Directions for this task.
The answer consists of the lines from the line holding "The image size is (275, 224)." through the last line of the entries, retyped exactly, and nothing else. No pictures belong in it.

++++++++++++++++++++

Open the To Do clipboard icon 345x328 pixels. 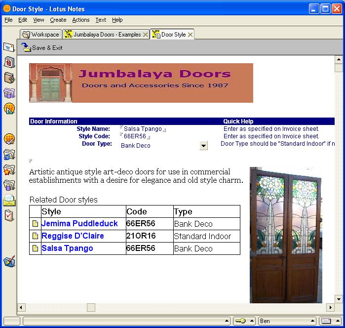click(x=9, y=215)
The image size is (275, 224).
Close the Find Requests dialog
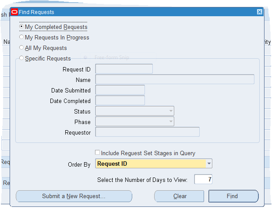pyautogui.click(x=260, y=12)
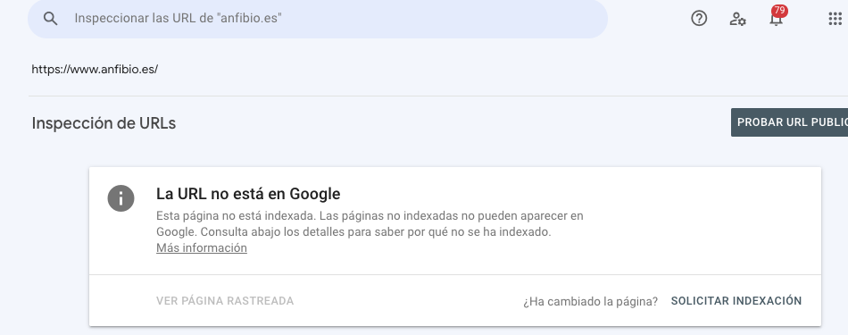Screen dimensions: 848x335
Task: Click the magnifier search icon
Action: (x=50, y=19)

++++++++++++++++++++

Exercise solution.
The image size is (275, 224).
Close the Find Requests dialog
pyautogui.click(x=260, y=12)
Screen dimensions: 848x335
Task: Click the magnifier search icon
Action: (x=50, y=19)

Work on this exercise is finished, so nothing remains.